* _Exercise prompt_: Pull out every line of the records below that contains the string "icon", matching its case exactly.

# Data in this exercise start

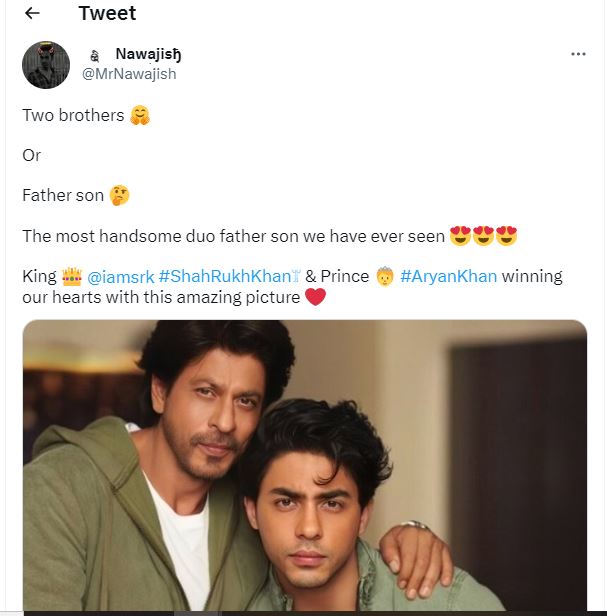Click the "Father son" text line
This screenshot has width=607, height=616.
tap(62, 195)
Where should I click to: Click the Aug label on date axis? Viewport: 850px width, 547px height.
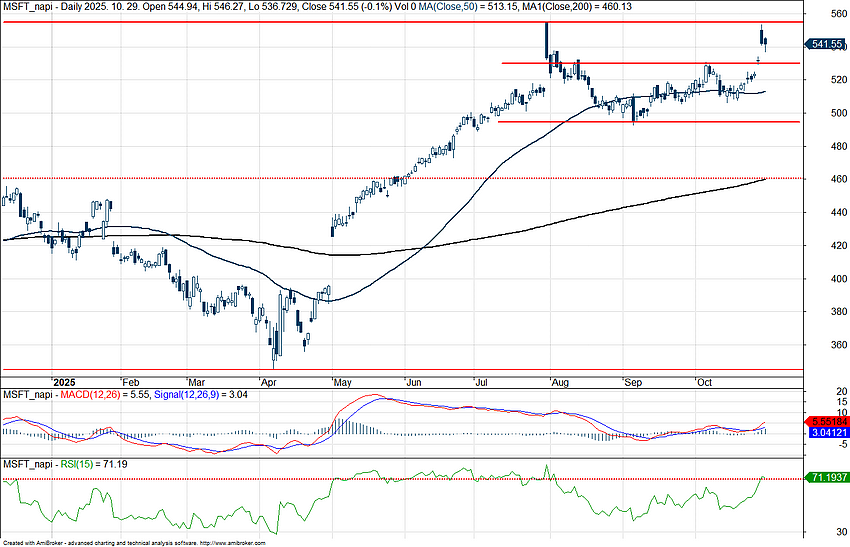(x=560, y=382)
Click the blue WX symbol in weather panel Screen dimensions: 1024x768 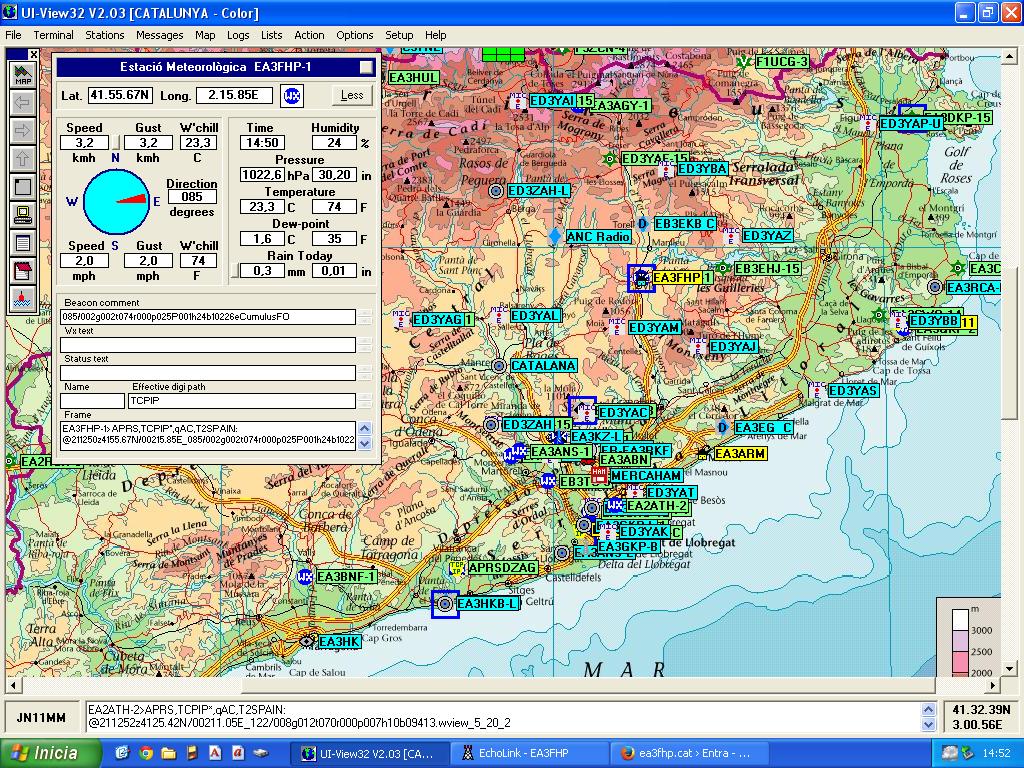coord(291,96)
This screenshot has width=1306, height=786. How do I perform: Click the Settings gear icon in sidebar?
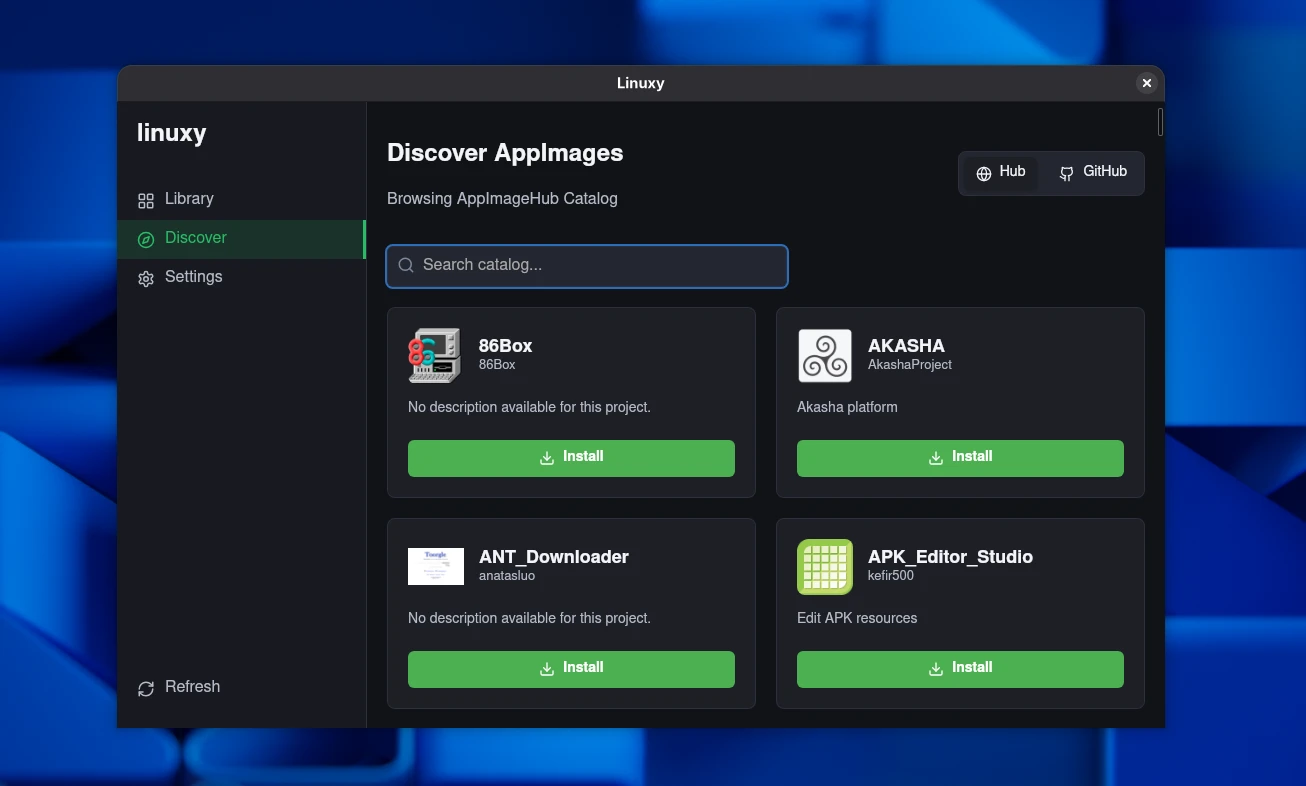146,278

# Data in this exercise end
# Data in this exercise start

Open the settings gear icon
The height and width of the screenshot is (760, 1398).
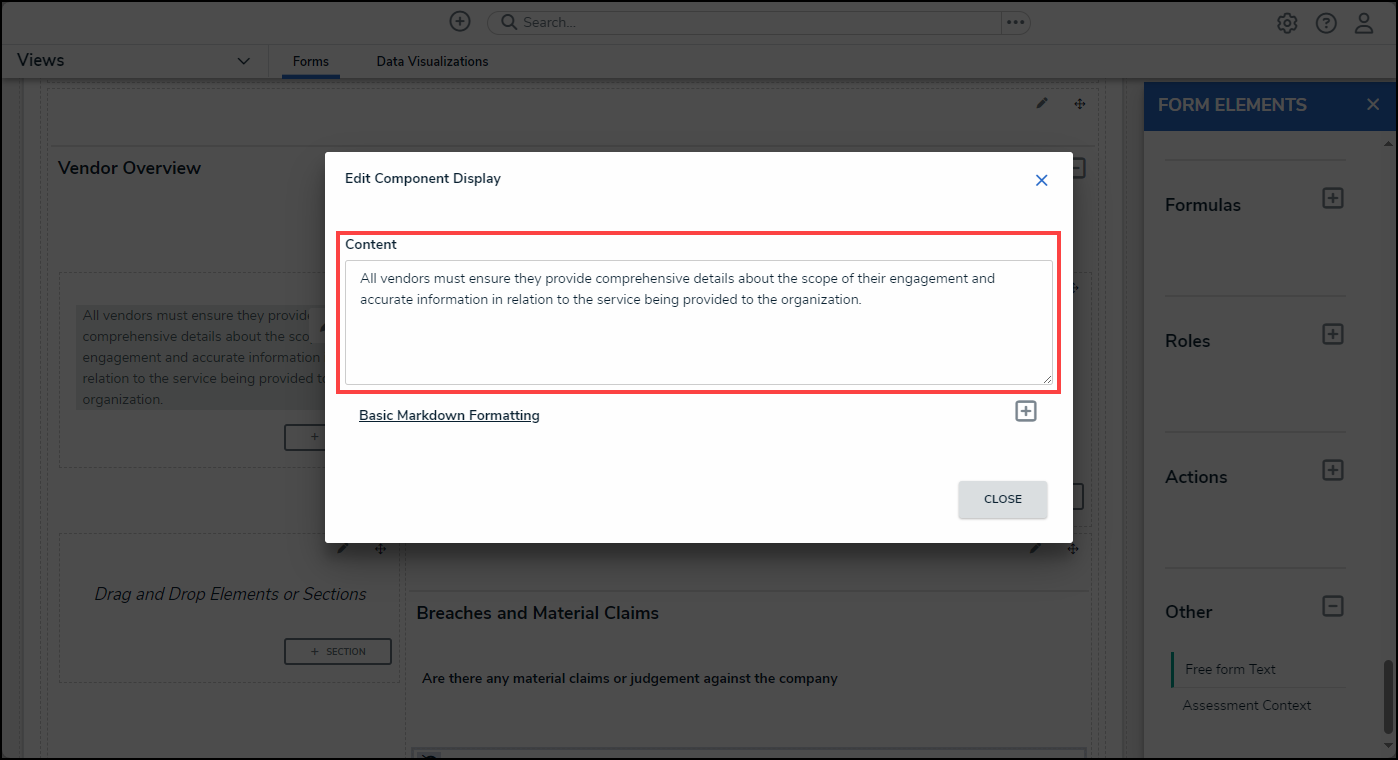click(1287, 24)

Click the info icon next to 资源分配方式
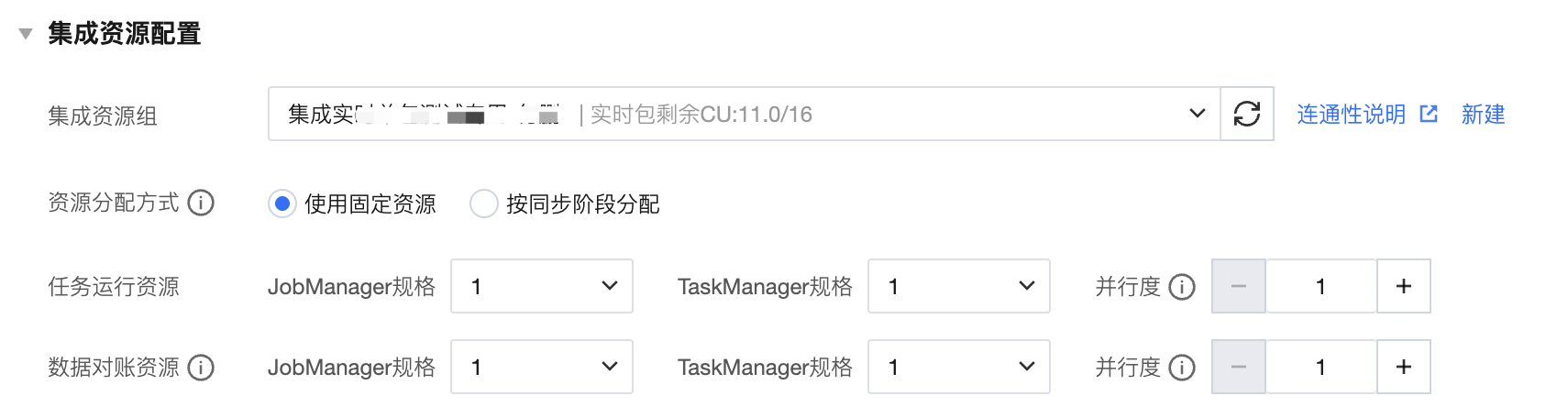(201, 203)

# Data in this exercise end

* _Result of this task_:
This screenshot has width=1306, height=786. How do I perform: Click the Settings gear icon in sidebar?
Open the settings gear icon
Click the info icon next to 资源分配方式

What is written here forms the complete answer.